# Sublimation paper leaving yellowing on T-Shirt



## stefanyk (Oct 24, 2019)

Hello. I am having an issue when pressing sublimation prints on to poly cotton and poly t-shirts. I have followed temp, pressure, and time instructions per manufacture specifications for the materials I am using. I am using an Epson WF 7710 printer. I am thinking it's quite possibly my sublimation transfer paper. I pressed a 50/50 poly cotton shirt with a transfer I ordered from someone else and it pressed fine. Pressed another shirt, same material, temp, pressure and time with one of my transfers and it yellowed all around where the paper was touching the shirt. The actual image transferred and looked great. It's just the yellowing around it. It's ruined about 6 shirts now. Should I order a different type of paper and see if that corrects the issue? Thanks so much.


----------



## Amw (Jul 2, 2012)

stefanyk said:


> Hello. I am having an issue when pressing sublimation prints on to poly cotton and poly t-shirts. I have followed temp, pressure, and time instructions per manufacture specifications for the materials I am using. I am using an Epson WF 7710 printer. I am thinking it's quite possibly my sublimation transfer paper. I pressed a 50/50 poly cotton shirt with a transfer I ordered from someone else and it pressed fine. Pressed another shirt, same material, temp, pressure and time with one of my transfers and it yellowed all around where the paper was touching the shirt. The actual image transferred and looked great. It's just the yellowing around it. It's ruined about 6 shirts now. Should I order a different type of paper and see if that corrects the issue? Thanks so much.



What kind of paper are you using?
For testing, use copy paper and see if you get the same results.

If you do...
It could be your profile, or it could be your art.
Art:
You may not have the background "pure white" (RGB 255,255,255 or CMKY 0000). In most cases you should design in RGB if you are not.
Profile:
You may not be using the correct profile for your printer/ink combo.
Or you may not be turning off color management in the printer driver.

.


----------



## stefanyk (Oct 24, 2019)

Thanks so much for you're feedback. I am using A-Sub sublimation paper. To change these settings do I do this in my printer drive? The files are PNG files and show a transparent background. How can I make sure that the backgrounds are white?


----------



## PatWibble (Mar 7, 2014)

What software are you using?


If you are printing from windows photo viewer then a png with a clear background will probably print with an off colour box around it. Not something you can change in the printer settings.

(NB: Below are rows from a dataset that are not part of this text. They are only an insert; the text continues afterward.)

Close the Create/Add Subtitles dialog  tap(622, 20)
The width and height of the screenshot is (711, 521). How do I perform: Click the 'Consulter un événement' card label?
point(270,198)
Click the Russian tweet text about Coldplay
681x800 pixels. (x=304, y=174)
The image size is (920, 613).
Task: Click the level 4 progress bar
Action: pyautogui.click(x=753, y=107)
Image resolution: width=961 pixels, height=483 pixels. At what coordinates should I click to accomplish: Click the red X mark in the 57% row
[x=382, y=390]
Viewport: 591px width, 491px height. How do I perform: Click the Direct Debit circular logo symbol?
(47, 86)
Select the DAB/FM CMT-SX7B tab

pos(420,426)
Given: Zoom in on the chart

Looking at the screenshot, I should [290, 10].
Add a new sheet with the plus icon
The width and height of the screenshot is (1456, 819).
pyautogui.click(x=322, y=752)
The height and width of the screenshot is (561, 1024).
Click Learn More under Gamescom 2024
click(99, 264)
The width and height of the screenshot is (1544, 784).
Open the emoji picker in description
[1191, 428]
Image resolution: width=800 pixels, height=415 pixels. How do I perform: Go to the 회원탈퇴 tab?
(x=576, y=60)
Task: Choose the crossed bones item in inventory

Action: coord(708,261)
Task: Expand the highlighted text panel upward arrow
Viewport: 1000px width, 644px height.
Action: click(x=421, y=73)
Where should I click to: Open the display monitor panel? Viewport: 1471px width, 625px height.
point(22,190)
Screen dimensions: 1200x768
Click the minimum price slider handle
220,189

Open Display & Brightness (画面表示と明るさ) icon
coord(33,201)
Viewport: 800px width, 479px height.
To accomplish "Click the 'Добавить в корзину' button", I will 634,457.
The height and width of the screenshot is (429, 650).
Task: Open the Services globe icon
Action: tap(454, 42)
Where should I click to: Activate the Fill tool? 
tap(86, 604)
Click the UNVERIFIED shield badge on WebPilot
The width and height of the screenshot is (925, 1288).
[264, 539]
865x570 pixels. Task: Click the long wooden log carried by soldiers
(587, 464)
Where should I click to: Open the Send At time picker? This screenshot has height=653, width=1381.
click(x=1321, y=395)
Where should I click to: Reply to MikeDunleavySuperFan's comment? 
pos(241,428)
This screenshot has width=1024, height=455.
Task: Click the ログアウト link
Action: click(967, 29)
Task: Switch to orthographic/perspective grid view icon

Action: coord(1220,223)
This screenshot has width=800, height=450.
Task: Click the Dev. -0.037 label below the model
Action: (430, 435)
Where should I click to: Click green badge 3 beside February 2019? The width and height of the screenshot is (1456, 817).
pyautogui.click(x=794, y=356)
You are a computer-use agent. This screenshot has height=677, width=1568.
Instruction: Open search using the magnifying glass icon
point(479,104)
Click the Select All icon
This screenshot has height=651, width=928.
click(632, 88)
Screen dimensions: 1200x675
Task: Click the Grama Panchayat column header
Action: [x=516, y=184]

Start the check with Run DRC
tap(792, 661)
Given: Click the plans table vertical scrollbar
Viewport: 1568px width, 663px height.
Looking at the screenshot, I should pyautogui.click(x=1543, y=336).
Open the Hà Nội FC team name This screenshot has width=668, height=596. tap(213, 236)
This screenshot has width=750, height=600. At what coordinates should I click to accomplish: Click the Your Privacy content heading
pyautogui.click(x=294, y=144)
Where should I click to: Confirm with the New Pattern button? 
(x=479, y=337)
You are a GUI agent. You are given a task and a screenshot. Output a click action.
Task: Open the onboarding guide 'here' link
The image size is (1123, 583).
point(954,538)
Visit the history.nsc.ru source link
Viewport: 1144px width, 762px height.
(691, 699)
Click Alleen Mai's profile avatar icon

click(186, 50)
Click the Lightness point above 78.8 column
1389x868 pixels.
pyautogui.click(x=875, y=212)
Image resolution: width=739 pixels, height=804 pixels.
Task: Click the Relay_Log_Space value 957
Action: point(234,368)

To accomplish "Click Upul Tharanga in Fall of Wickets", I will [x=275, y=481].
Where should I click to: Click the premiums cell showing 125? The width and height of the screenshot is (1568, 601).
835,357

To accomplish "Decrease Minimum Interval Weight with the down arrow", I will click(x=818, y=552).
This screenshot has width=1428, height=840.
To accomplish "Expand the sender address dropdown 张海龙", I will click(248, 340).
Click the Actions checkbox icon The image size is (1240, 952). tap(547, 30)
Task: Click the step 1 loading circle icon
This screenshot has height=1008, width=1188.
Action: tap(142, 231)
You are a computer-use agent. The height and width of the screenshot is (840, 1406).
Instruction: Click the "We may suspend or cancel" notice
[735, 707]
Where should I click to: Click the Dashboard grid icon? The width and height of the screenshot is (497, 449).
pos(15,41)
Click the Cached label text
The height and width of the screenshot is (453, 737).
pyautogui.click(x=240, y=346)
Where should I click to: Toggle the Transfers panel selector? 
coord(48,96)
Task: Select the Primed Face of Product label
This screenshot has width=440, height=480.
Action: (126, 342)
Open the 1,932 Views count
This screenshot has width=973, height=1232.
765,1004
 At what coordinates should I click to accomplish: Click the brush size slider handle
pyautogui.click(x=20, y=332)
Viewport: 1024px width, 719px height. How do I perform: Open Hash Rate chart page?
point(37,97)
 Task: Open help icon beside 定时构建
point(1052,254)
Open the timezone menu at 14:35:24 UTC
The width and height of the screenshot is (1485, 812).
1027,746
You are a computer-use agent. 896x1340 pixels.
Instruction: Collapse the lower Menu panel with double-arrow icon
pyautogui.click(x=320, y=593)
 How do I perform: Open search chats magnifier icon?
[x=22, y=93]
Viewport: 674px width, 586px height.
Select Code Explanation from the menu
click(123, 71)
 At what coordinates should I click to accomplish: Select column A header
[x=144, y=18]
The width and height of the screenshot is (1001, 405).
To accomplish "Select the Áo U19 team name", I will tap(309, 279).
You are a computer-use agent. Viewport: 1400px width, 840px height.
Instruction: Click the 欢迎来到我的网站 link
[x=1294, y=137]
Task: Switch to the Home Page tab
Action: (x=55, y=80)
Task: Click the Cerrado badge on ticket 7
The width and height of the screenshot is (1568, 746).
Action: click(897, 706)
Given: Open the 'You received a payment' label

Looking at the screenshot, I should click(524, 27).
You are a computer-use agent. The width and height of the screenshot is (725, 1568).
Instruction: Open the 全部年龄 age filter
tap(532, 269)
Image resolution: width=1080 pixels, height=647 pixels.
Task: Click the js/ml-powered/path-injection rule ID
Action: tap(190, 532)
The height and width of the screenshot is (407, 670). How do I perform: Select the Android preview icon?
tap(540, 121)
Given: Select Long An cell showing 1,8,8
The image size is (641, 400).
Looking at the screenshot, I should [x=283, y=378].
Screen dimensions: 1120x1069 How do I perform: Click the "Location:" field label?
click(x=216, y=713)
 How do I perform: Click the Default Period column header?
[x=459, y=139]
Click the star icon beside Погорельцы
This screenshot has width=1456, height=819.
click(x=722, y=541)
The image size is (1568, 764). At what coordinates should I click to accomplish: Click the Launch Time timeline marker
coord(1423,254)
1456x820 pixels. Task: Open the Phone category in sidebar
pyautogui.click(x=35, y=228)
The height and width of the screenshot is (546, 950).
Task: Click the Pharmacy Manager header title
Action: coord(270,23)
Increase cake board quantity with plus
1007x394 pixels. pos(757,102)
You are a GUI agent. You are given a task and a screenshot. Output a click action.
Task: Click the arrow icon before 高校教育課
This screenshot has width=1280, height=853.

You will need to print from some 'proper' vector or photo software, and then the image will automatically print with a clear background.


----------



## stefanyk (Oct 24, 2019)

Thanks so much for your feedback! I am using photoshop to print my images. I'm going to try the copy paper print and if that does the same thing maybe I have something wrong in my photoshop settings?


----------



## into the T (Aug 22, 2015)

export png as jpg at 100% quality, then print and see what happens


----------